How do you find a power series representation for # (1+x)/((1-x)^2)#?

Question

Christopher Agresta · Accepted Answer

Fair warning---I expect this to be a long answer!

I got

#sum_(n=0)^(N) (1+x)/(1-x)^2 = 1 + 3x + 5x^2 + 7x^3 + ...#

for some large finite #N#.

So, something that I believe you have already been taught is that:

#1/(1-x) = sum_(n = 0)^N x^n = 1 + x + x^2 + x^3 + ...# (0)

for some large finite #N#. Notice how:

#d/(dx)[-1/(1-x)] = 1/(1-x)^2# (1)

and that:

#color(darkred)(-1/(1-x)) = -sum_(n = 0)^N x^n# (2)

Analogizing from (1):

#x/(1-x)^2 = x*["Power Series for "1/(1-x)^2]# (3)

Remember these four relationships, because we will be referring back to them.

First, notice how you can rewrite this as:

#(1+x)/(1-x)^2 = color(green)(1/(1-x)^2 + color(red)(x/(1-x)^2))# (4)

Already you may see how things could unfold. Making use of (0) in conjunction with (2), we get:

#color(darkred)(-1/(1-x) = -1 - x - x^2 - x^3 - ...)#

Now, making use of (1), we get:

#color(green)(1/(1-x)^2) = d/(dx)[-1 - x - x^2 - x^3 - ...]#

#= color(green)(-1 - 2x - 3x^2 - ...)#

This becomes the left half that we are looking for. Now for the right half. Using (3), we get:

#color(red)(x/(1-x)^2) = x[-1 - 2x - 3x^2 - 4x^3 - ...]#

#= color(red)(-x - 2x^2 - 3x^3 - ...)#

Next, we can add them together (like-terms with like-terms) according to (4):

# "Power Series of " (1+x)/(1-x)^2 = "Power Series of " color(green)(1/(1-x)^2 + color(red)(x/(1-x)^2))#

#prop [-1 - 2x - 3x^2 - 4x^3 - ...] + [-x - 2x^2 - 3x^3 - ...]#

#prop color(green)(-1 - 3x - 5x^2 - 7x^3 - ..).#

And finally, notice how we started with #1/(1-x)#, but we manipulated it before taking the derivative to get #1/(1-x)^2# by multiplying it by #-1# to get the power series for #-1/(1-x)#.
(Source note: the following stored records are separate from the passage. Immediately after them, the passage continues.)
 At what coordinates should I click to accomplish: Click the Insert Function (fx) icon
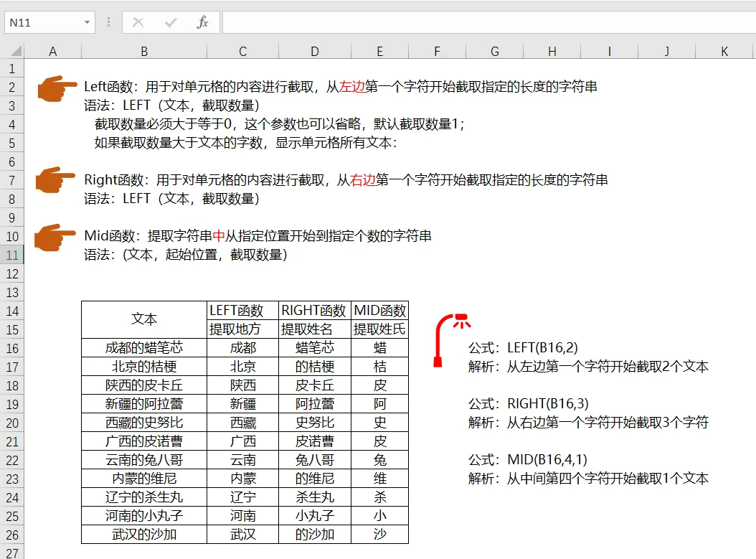tap(202, 22)
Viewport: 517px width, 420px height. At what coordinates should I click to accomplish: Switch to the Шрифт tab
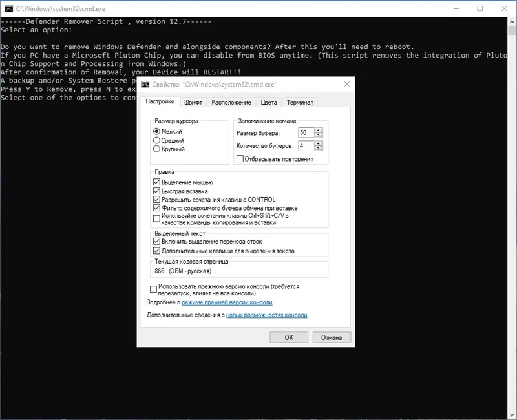pos(193,103)
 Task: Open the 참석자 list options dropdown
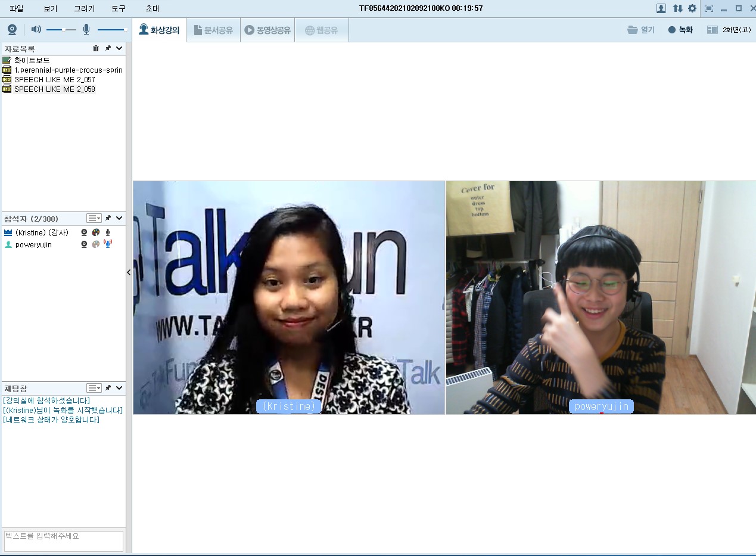94,219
The negative sign carried through all our operations.

Therefore, to get the true power series, we have to undo the multiplication we did on #1/(1-x)# by dividing by #-1# at the end, thus dividing the previous result by #-1#. So, finally, we get:

#color(blue)(sum_(n=0)^(N) (1+x)/(1-x)^2 = 1 + 3x + 5x^2 + 7x^3 + ...)#

(that is why I purposefully put the #prop# symbol to emphasize that we were not at the final answer yet)
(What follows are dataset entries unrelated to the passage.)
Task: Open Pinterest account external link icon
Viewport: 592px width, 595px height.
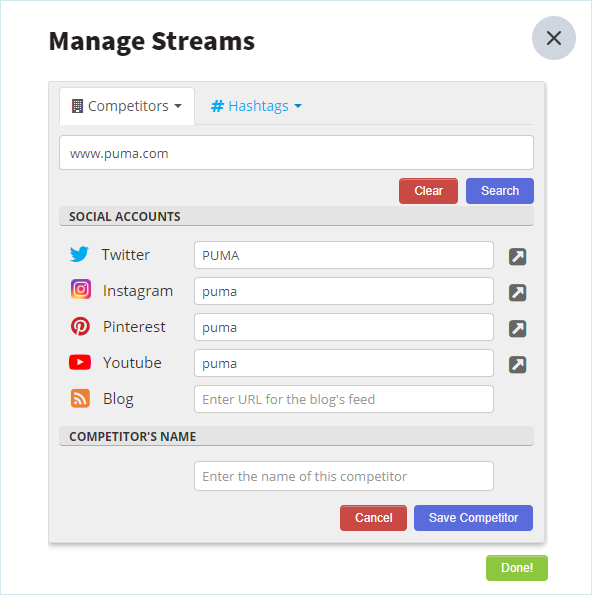Action: click(x=517, y=329)
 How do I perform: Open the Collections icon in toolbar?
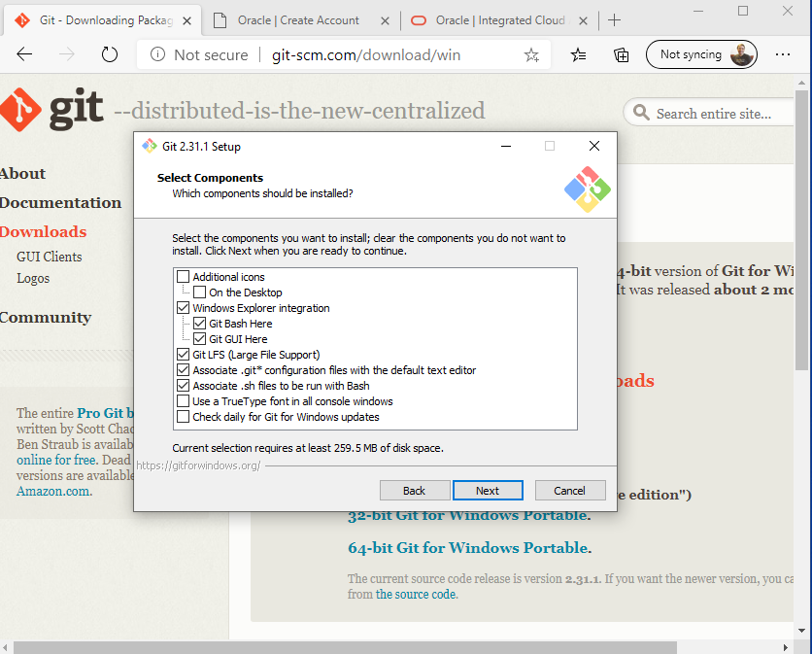point(621,55)
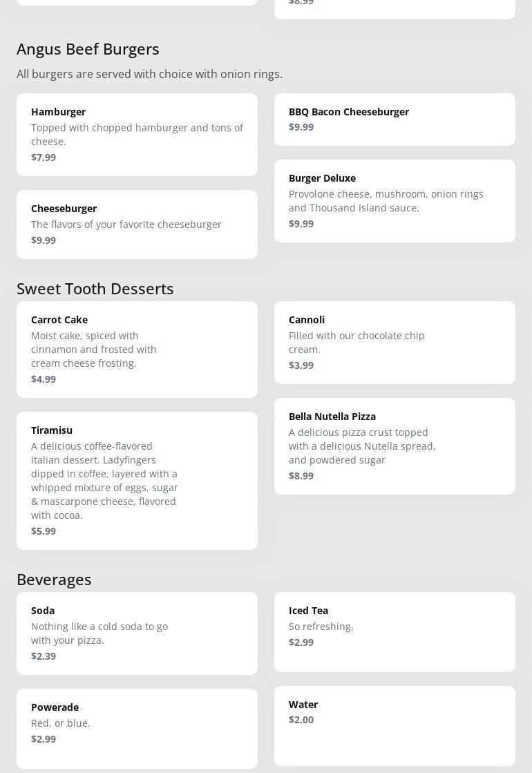532x773 pixels.
Task: Select the Cannoli dessert item
Action: point(394,342)
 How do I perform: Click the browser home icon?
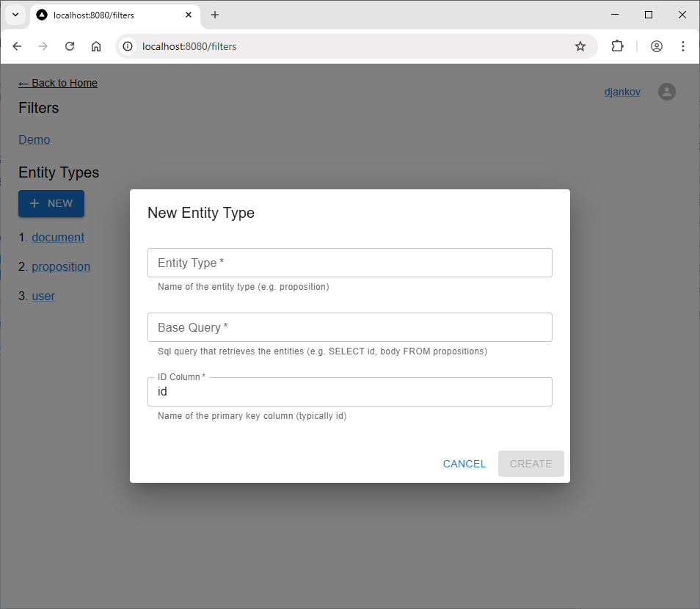[96, 46]
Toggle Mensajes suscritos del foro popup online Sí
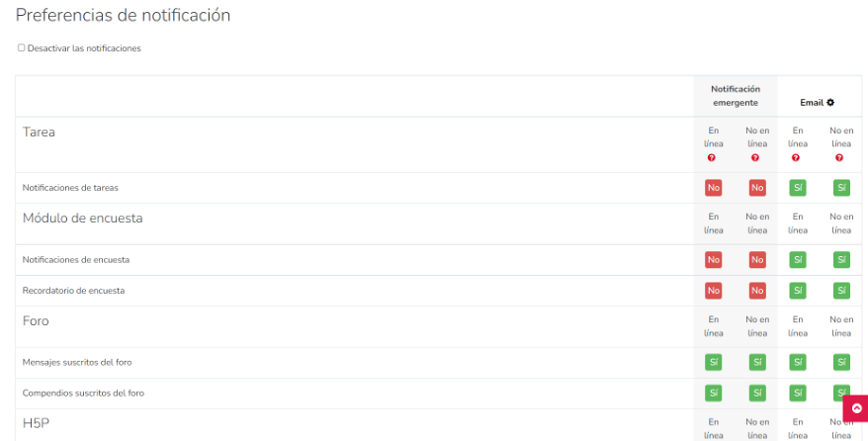The width and height of the screenshot is (868, 441). pyautogui.click(x=713, y=363)
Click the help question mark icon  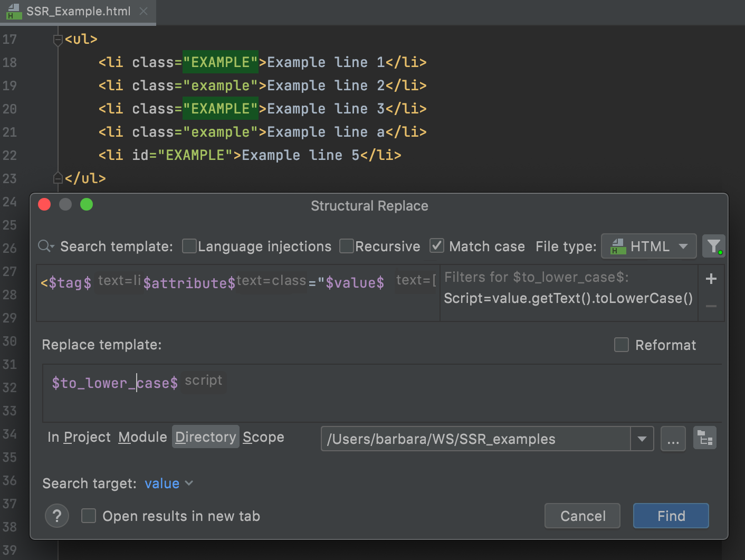point(57,516)
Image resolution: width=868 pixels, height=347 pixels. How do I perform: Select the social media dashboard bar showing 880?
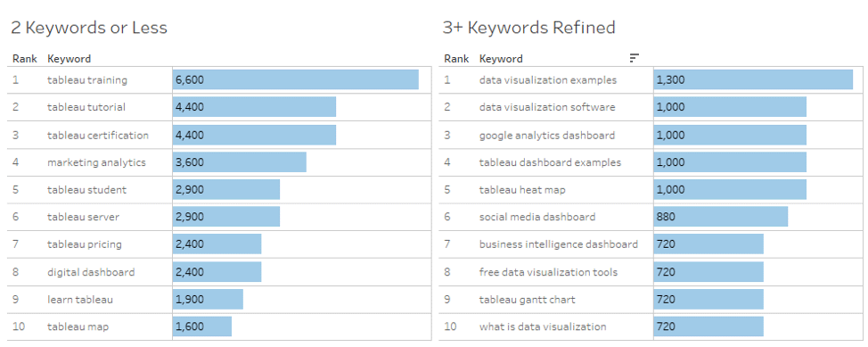(x=721, y=217)
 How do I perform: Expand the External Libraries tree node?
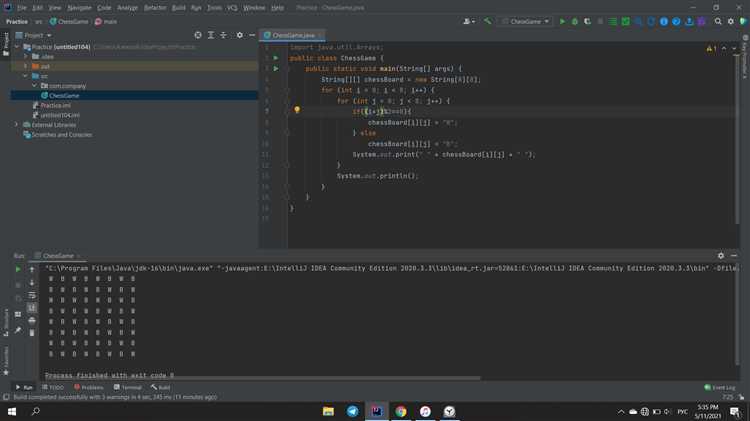tap(17, 124)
Wolfram Alpha agrees with this answer.

Aurora Alvarado · Answer

undefined To find a power series representation for $ \frac{{1+x}}{{(1-x)^2}} $, we can start with the geometric series formula $ \frac{1}{{1-x}} = \sum_{n=0}^{\infty} x^n $. Taking the derivative of both sides, we get $ \frac{1}{{(1-x)^2}} = \sum_{n=1}^{\infty} nx^{n-1} $. Then, multiplying by $ 1+x $, we have $ \frac{{1+x}}{{(1-x)^2}} = \sum_{n=1}^{\infty} nx^{n-1} (1+x) $. Finally, we simplify this expression to get $ \frac{{1+x}}{{(1-x)^2}} = \sum_{n=1}^{\infty} (n+1)x^n + \sum_{n=1}^{\infty} nx^{n-1} $.